## COMPITO A
Nei record, dall'inizio fino alla riga che contiene "center [111, 103]." compresa, sostituisci "The image size is" con "The image dimensions are" e riscrivi quelle righe lasciando invariato tutto il resto.

## ESTRATTO DEL TESTO
----------------------------------------

Ai sensi dell’art. 2043 c.c., rubricato “Risarcimento per fatto illecito”, chi realizza un fatto doloso o colposo che cagiona ad altri un danno ingiusto è tenuto al risarcimento del danno.
Negli articoli successivi al 2043 c.c. il legislatore tipizza diverse fattispecie di responsabilità extracontrattuale, vere e proprie applicazioni speciali del principio del neminem laedere, integranti pur tuttavia, in alcuni casi, ipotesi di responsabilità semi-oggettiva, come gli articoli 2047 e 2048 c.c., ovvero vere e proprie fattispecie di responsabilità oggettiva, come l’art. 2050 c.c.
Le due responsabilità, che si distinguono per la fonte da cui trovano scaturigine, quella contrattuale dalla sottoscrizione di accordi negoziali, mentre quella extracontrattuale dalla commissione di fatti illeciti, presentano evidenti differenze, ma anche alcune interferenze.
Per quanto riguarda le differenze, è opportuno precisare come la responsabilità contrattuale può essere azionata con strumenti che, salvo l’azione diretta ad ottenere la dichiarazione di nullità del negozio, si prescrivono secondo il regime ordinario decennale, mentre il diritto al risarcimento del danno da fatto illecito si prescrive in cinque anni dal giorno di verificazione del fatto, salvo che si tratti di risarcimento del danno conseguente la circolazione di autoveicoli, fissato dal legislatore in due anni, come si evince dal comma due dell’art. 2947 c.c.
Altra differenza tra le due forme di responsabilità attiene all’onere probatorio, più mite nel caso di azioni inerenti la responsabilità contrattuale, in quanto caratterizzato solo dalla prova dell’inadempimento, mentre la prova inerente la patologia del rapporto negoziale è a carico del debitore; più gravoso nella responsabilità extracontrattuale, ove il danneggiato deve provare il danno, nelle componenti sia dell’an sia del quantum, oltre che la sussistenza del nesso eziologico tra condotta non iure e danno contra ius, unitamente all’elemento subiettivo del fatto illecito, sempre che non ricorra una fattispecie di responsabilità oggettiva.
Se da un lato la responsabilità extracontrattuale ha un termine prescrizionale più breve, invero dimidiato rispetto al termine ordinario, dall’altro, essa pone a carico del creditore un onere probatorio ben più gravoso rispetto a quello imposto dal legislatore nella responsabilità contrattuale.
Peraltro, è necessario tenere presente che, nel caso in cui il fatto cagionante il danno ingiusto integri una fattispecie di reato, la prescrizione non è più quinquennale, ma pari a quella fissata dal legislatore per la prescrizione del reato, se questa supera i cinque anni.
Orbene, rilevate le differenze tra le due forme di responsabilità, si prenderanno in considerazione, nel prosieguo, le interferenze.
In entrambe le responsabilità è prevista una tutela risarcitoria, da un lato per colui che è stato vittima dell’inadempimento, o di ritardato adempimento, dall’altro, per colui che ha subito un danno ingiusto in seguito a un fatto illecito doloso o colposo altrui.

----------------------------------------

## COMPITO B
Riproduci fedelmente il passo del testo sulla responsabilità civile a partire da "Negli articoli successivi" e fino a "anche alcune interferenze.".

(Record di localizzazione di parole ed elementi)
----------------------------------------

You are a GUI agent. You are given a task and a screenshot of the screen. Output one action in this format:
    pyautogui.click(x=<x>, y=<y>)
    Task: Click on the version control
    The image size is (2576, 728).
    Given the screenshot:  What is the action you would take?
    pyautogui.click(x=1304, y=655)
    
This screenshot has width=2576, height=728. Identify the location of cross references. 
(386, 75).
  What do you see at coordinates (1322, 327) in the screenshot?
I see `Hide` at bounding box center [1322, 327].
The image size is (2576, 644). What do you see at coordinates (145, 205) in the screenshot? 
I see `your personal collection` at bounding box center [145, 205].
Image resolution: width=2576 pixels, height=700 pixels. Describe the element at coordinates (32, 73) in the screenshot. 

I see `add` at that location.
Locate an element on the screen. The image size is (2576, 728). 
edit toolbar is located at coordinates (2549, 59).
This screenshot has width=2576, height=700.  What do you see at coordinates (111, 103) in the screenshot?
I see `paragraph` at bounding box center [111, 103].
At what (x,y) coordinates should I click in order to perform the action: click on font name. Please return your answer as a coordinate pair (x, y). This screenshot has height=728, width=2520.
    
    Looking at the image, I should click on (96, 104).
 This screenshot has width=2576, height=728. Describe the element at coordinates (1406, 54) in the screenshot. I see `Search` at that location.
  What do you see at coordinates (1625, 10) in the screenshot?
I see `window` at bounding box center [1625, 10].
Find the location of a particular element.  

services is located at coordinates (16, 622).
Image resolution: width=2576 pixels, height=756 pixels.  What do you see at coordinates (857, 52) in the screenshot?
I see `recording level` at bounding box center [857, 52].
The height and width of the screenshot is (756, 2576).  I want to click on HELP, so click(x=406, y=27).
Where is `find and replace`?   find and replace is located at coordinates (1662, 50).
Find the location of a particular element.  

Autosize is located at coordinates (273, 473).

----------------------------------------

## RISPOSTA CORRETTA A
You are a GUI agent. You are given a task and a screenshot of the screen. Output one action in this format:
    pyautogui.click(x=<x>, y=<y>)
    Task: Click on the version control
    The image dimensions are (2576, 728).
    Given the screenshot:  What is the action you would take?
    pyautogui.click(x=1304, y=655)
    
This screenshot has width=2576, height=728. Identify the location of cross references. 
(386, 75).
  What do you see at coordinates (1322, 327) in the screenshot?
I see `Hide` at bounding box center [1322, 327].
The image dimensions are (2576, 644). What do you see at coordinates (145, 205) in the screenshot? 
I see `your personal collection` at bounding box center [145, 205].
Image resolution: width=2576 pixels, height=700 pixels. Describe the element at coordinates (32, 73) in the screenshot. 

I see `add` at that location.
Locate an element on the screen. The image dimensions are (2576, 728). 
edit toolbar is located at coordinates (2549, 59).
This screenshot has width=2576, height=700.  What do you see at coordinates (111, 103) in the screenshot?
I see `paragraph` at bounding box center [111, 103].

## RISPOSTA CORRETTA B
Negli articoli successivi al 2043 c.c. il legislatore tipizza diverse fattispecie di responsabilità extracontrattuale, vere e proprie applicazioni speciali del principio del neminem laedere, integranti pur tuttavia, in alcuni casi, ipotesi di responsabilità semi-oggettiva, come gli articoli 2047 e 2048 c.c., ovvero vere e proprie fattispecie di responsabilità oggettiva, come l’art. 2050 c.c.
Le due responsabilità, che si distinguono per la fonte da cui trovano scaturigine, quella contrattuale dalla sottoscrizione di accordi negoziali, mentre quella extracontrattuale dalla commissione di fatti illeciti, presentano evidenti differenze, ma anche alcune interferenze.